## [WHAT NEEDS TO BE DONE]
From the listing below, count the lines that contain the string "agent", then state only that number.

--*--

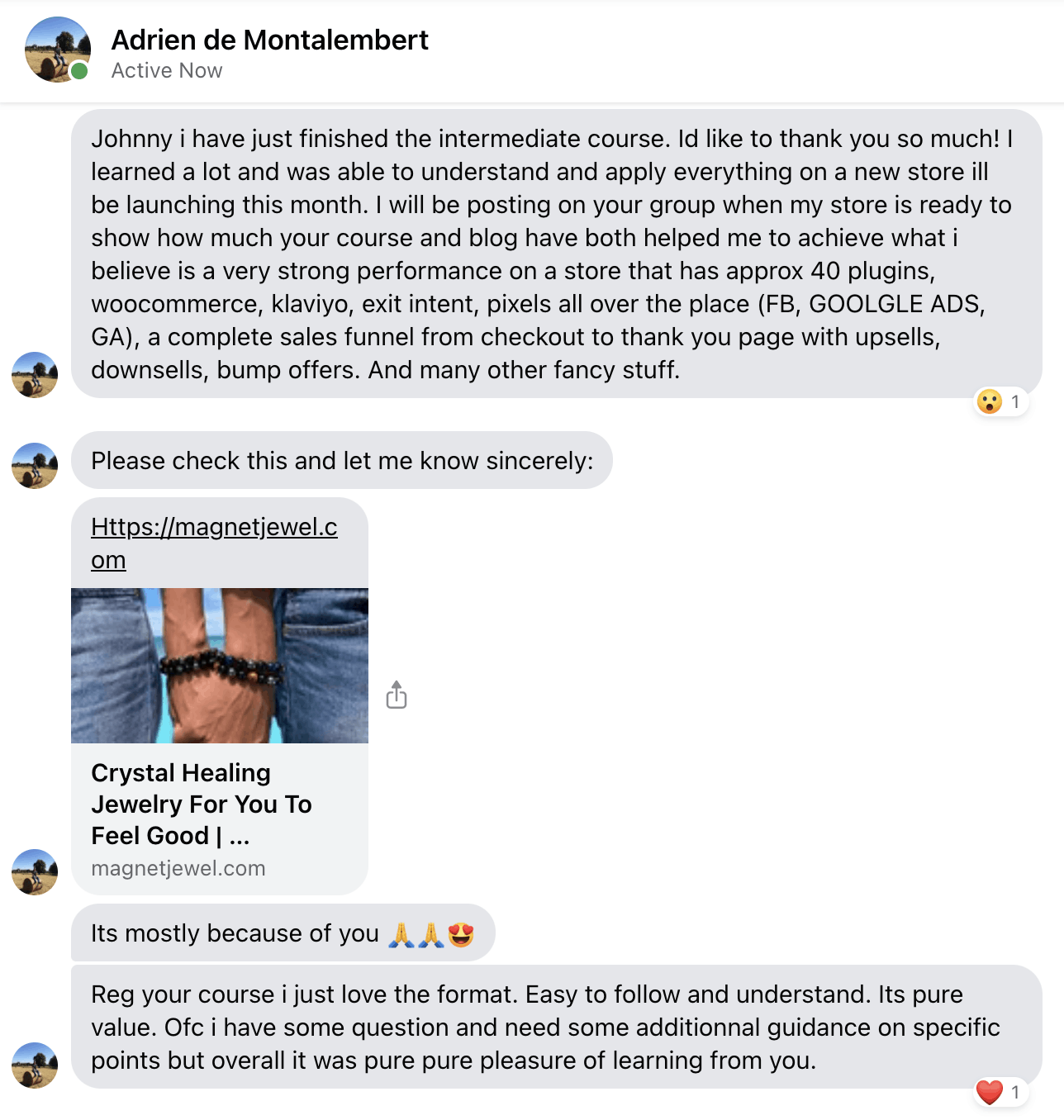Click the avatar beside the magnetjewel link card
1064x1120 pixels.
[x=35, y=872]
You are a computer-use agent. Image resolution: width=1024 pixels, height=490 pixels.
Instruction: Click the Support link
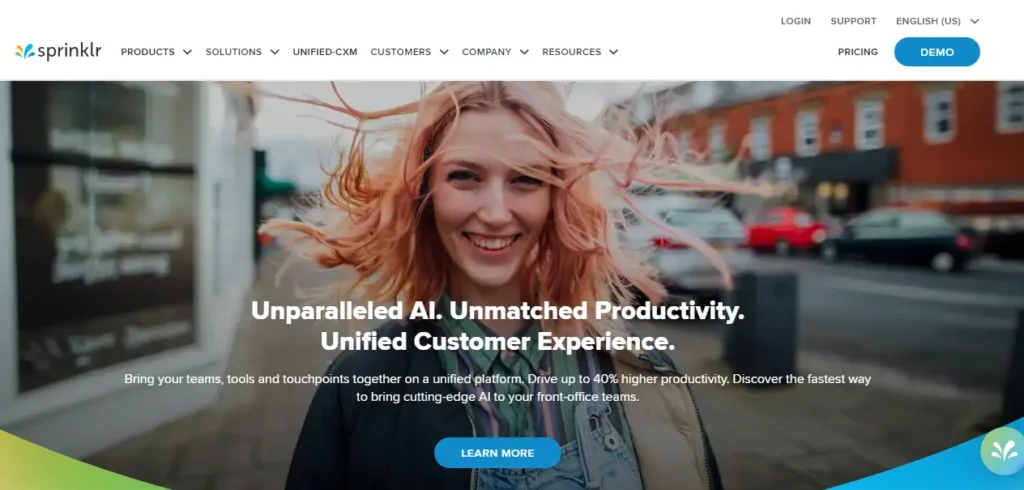(x=854, y=21)

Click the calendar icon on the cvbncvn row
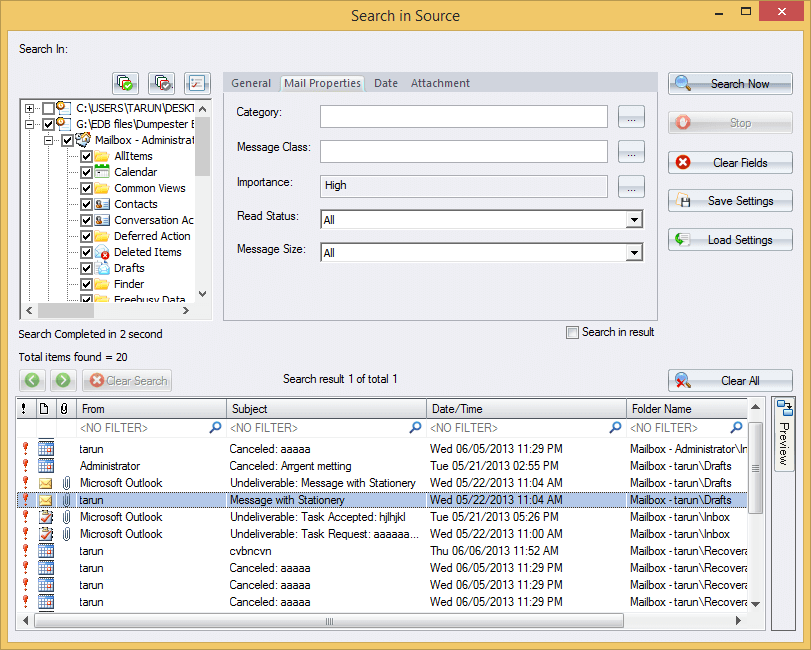44,550
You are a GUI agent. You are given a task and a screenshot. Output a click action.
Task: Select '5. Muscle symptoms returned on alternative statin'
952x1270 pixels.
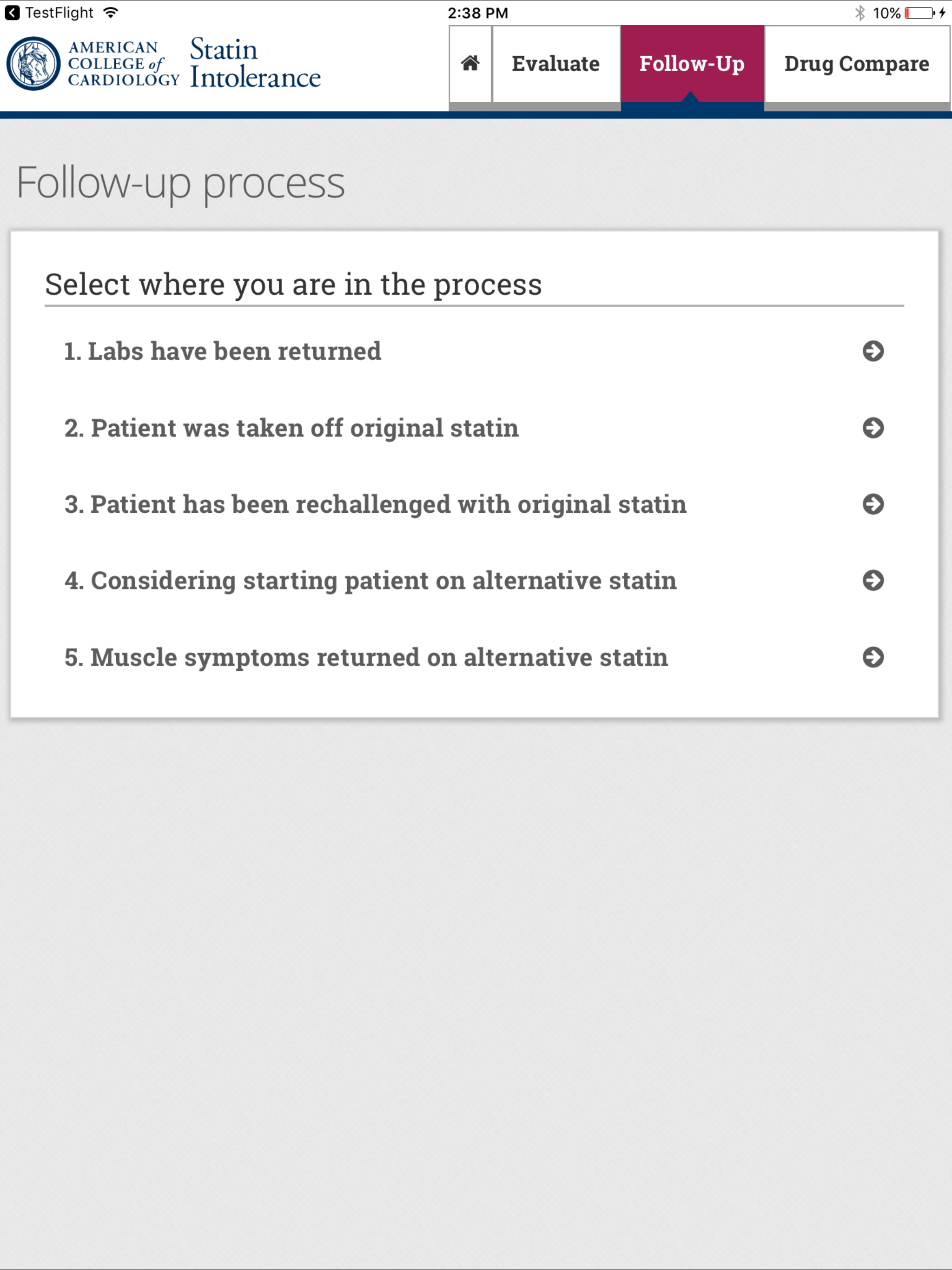click(x=366, y=657)
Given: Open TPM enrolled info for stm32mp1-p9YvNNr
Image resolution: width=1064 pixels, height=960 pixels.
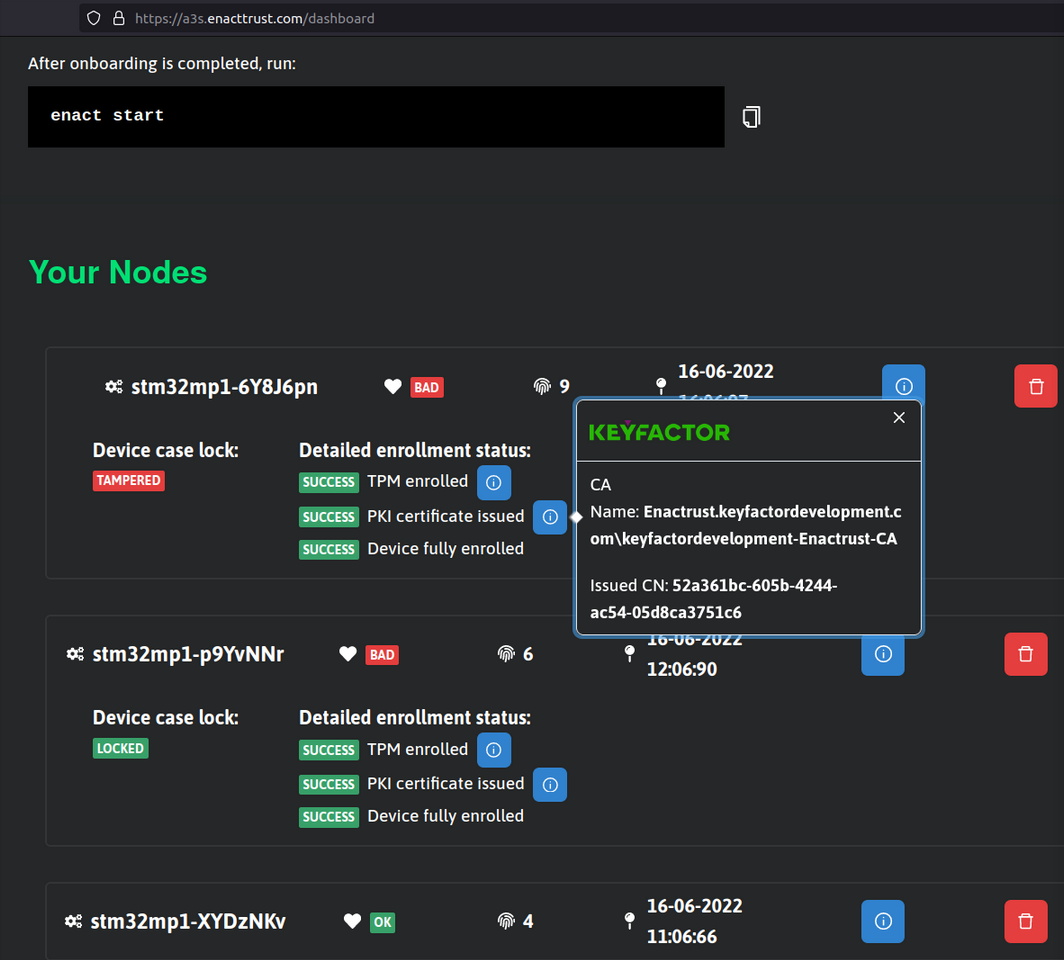Looking at the screenshot, I should (x=493, y=750).
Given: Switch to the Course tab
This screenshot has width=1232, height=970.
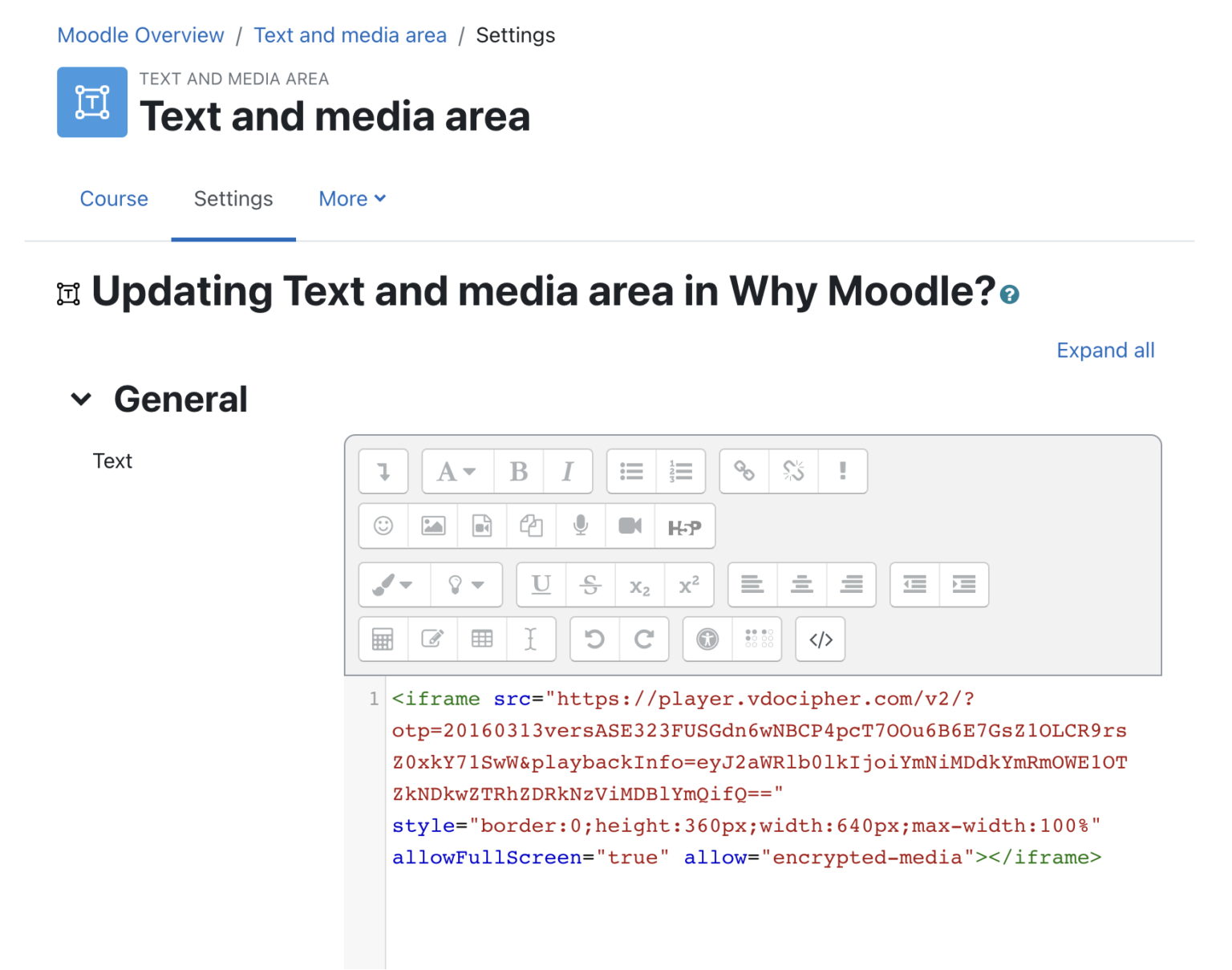Looking at the screenshot, I should 114,199.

--*--

## [SOLUTION BELOW]
2